**Saved data entries**
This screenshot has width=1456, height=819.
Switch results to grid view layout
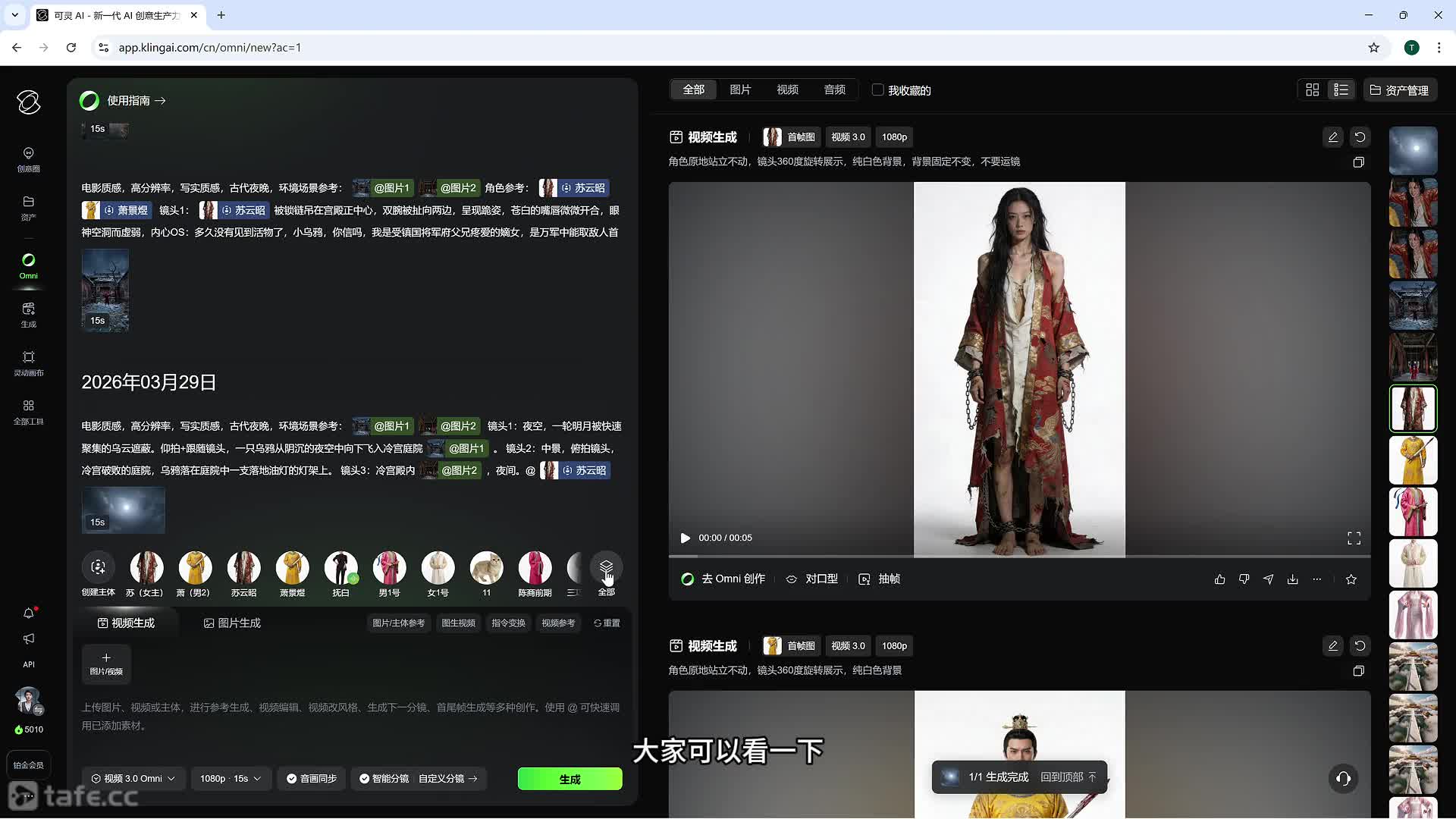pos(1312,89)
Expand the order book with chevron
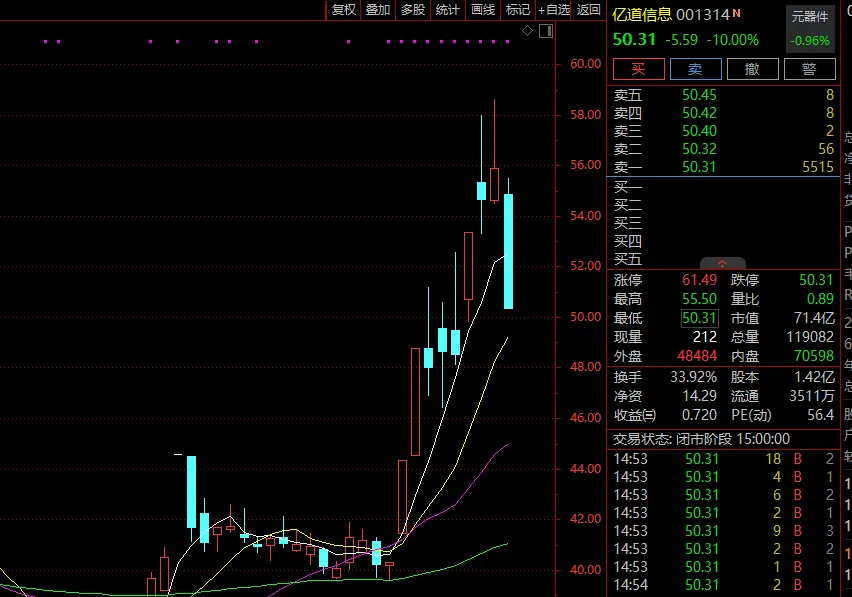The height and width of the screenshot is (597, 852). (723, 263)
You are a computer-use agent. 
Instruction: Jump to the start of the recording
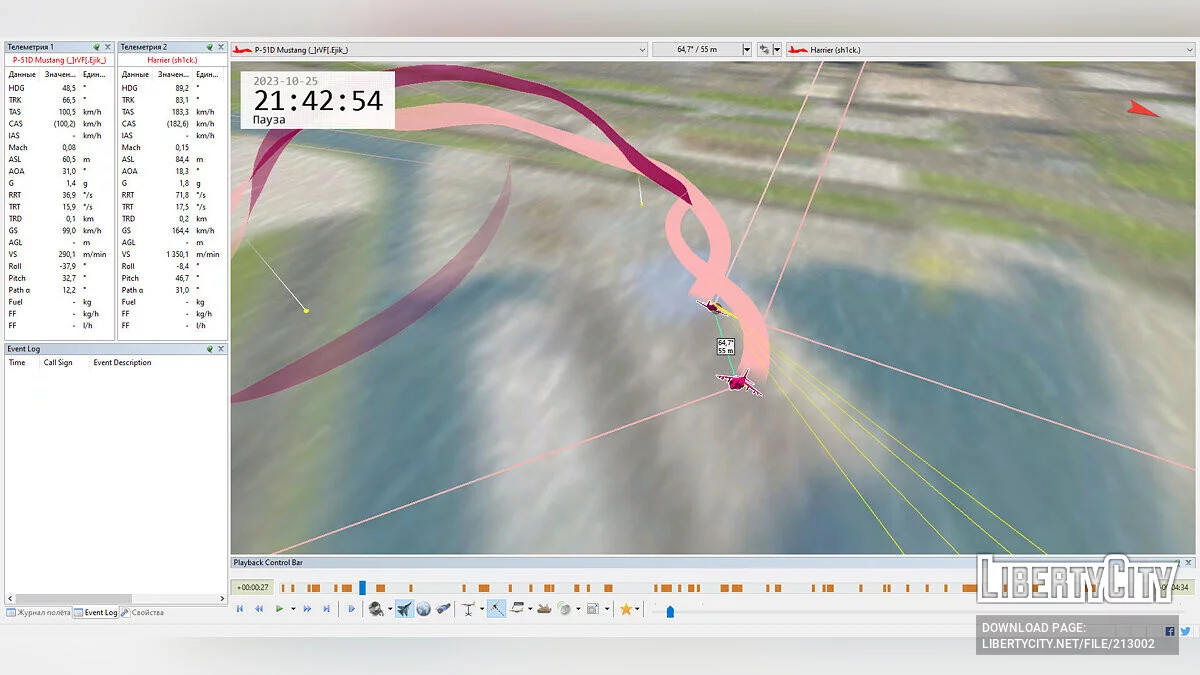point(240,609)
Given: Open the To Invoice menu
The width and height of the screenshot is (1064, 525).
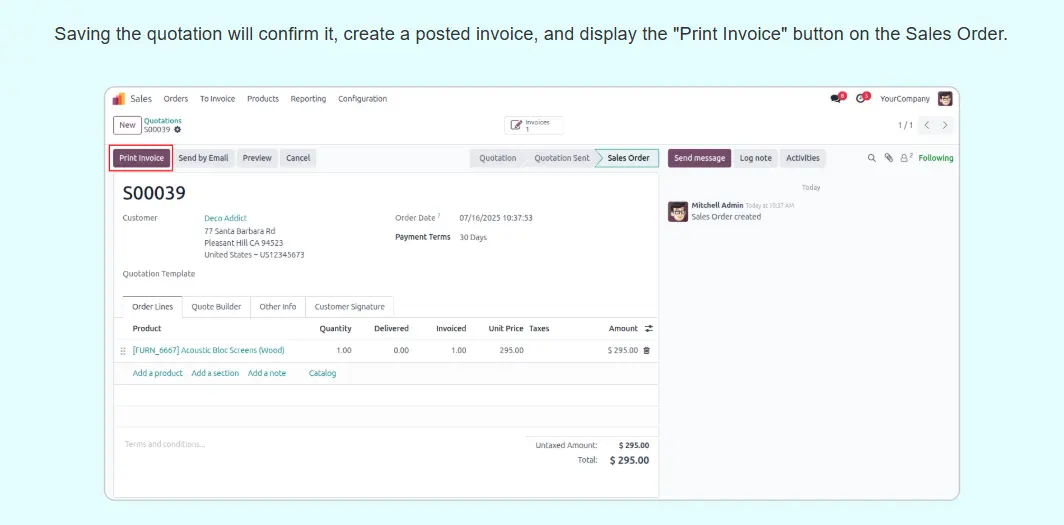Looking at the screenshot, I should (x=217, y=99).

==

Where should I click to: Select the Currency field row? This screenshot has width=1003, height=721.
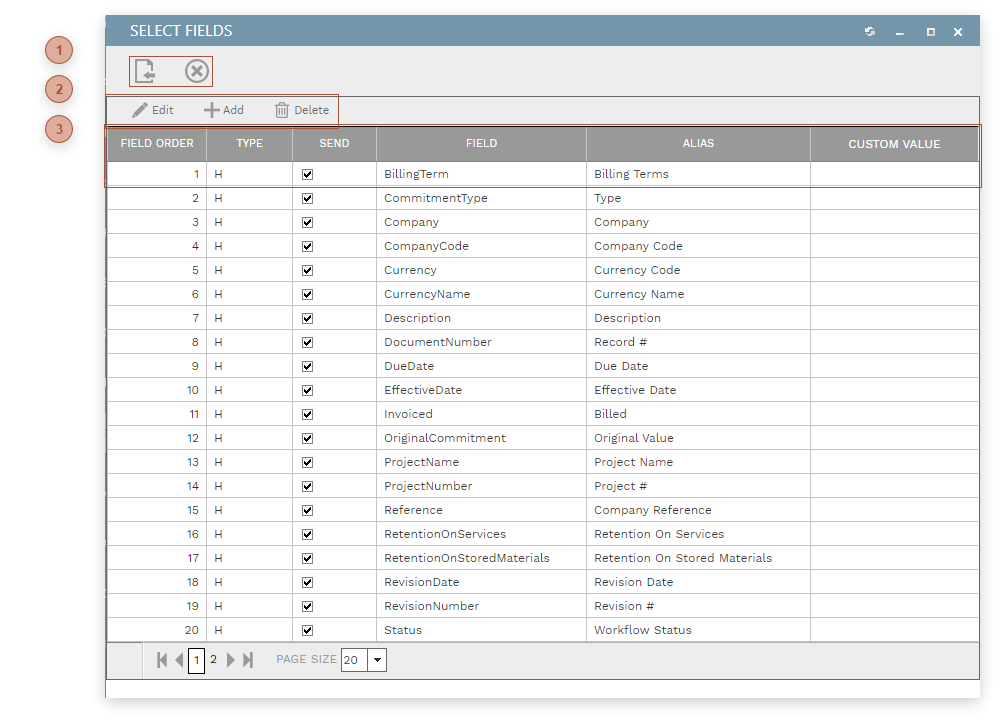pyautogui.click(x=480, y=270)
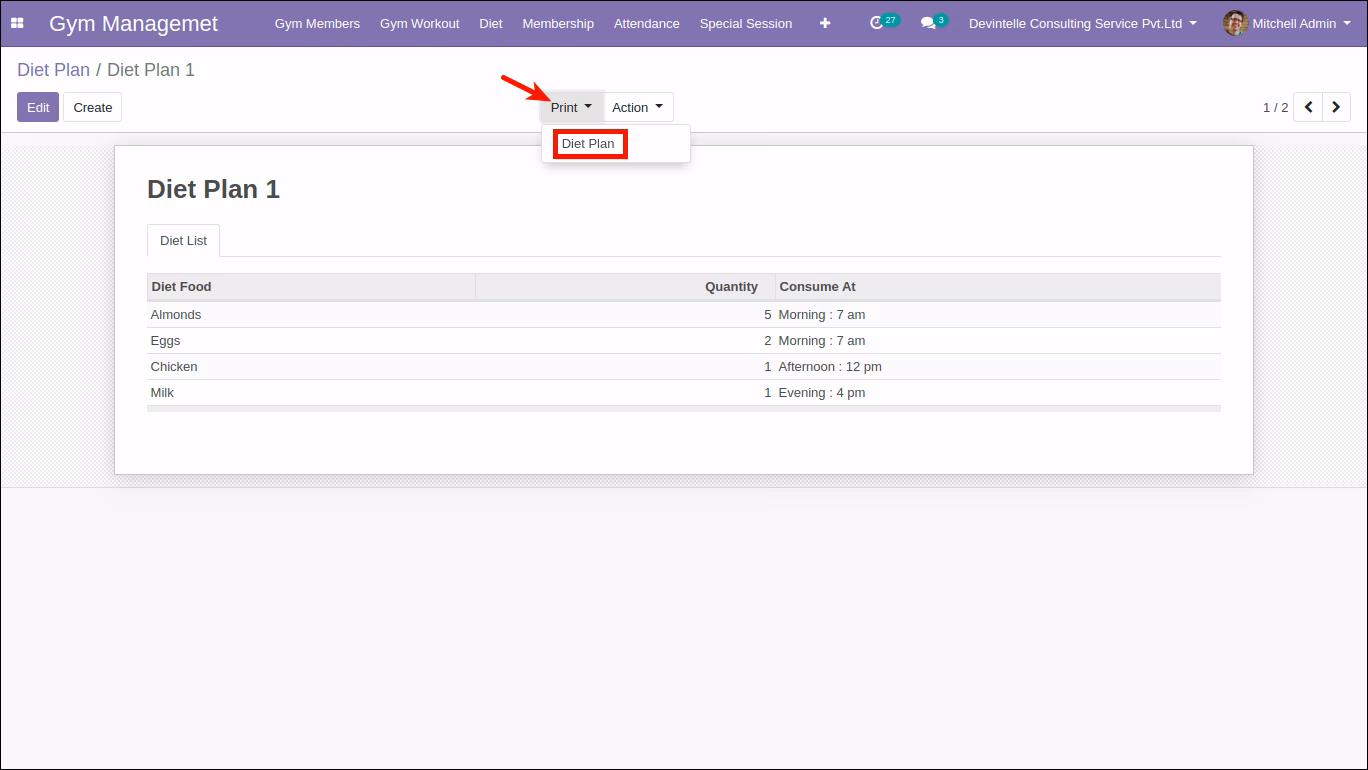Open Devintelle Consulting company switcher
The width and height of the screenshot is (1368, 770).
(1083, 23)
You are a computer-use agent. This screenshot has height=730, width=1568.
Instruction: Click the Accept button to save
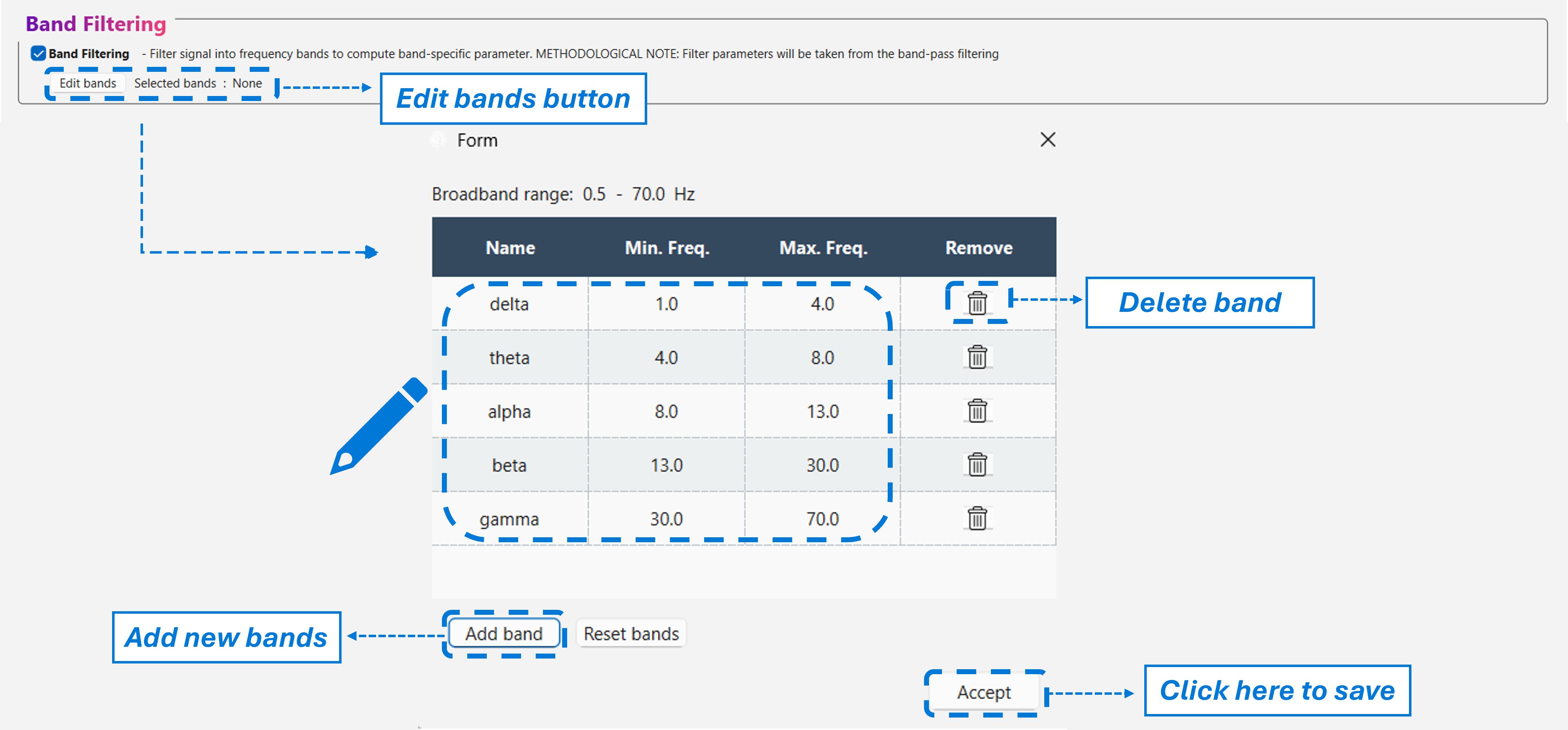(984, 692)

* * *

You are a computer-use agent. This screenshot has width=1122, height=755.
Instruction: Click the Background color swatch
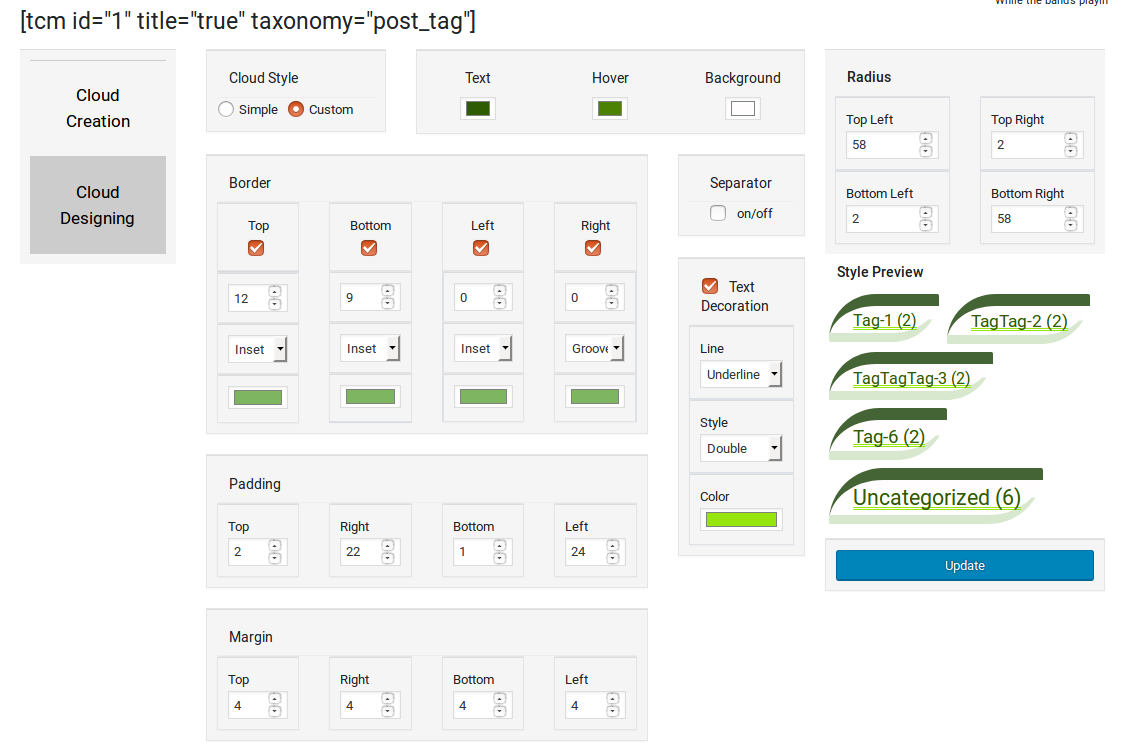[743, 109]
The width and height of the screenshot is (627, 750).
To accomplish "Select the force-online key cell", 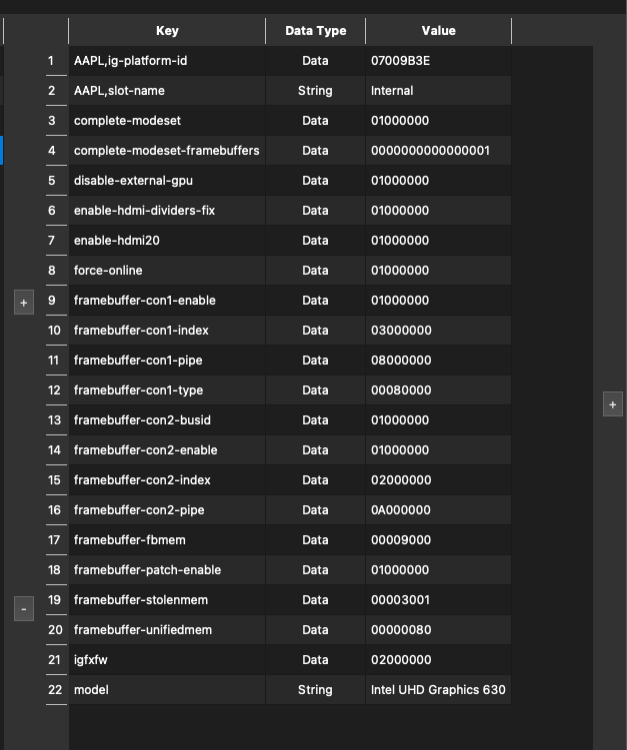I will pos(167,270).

**Exercise prompt**
Put the lines of the data above into a numbered list, beginning at the line that contains "Given: Open the To Invoice menu" and stopping after the line that contains "Looking at the". Skip blank lines and leave the pictures out.

**Response to this task**
1. Given: Open the To Invoice menu
2. The width and height of the screenshot is (1064, 525).
3. Looking at the screenshot, I should (x=217, y=99).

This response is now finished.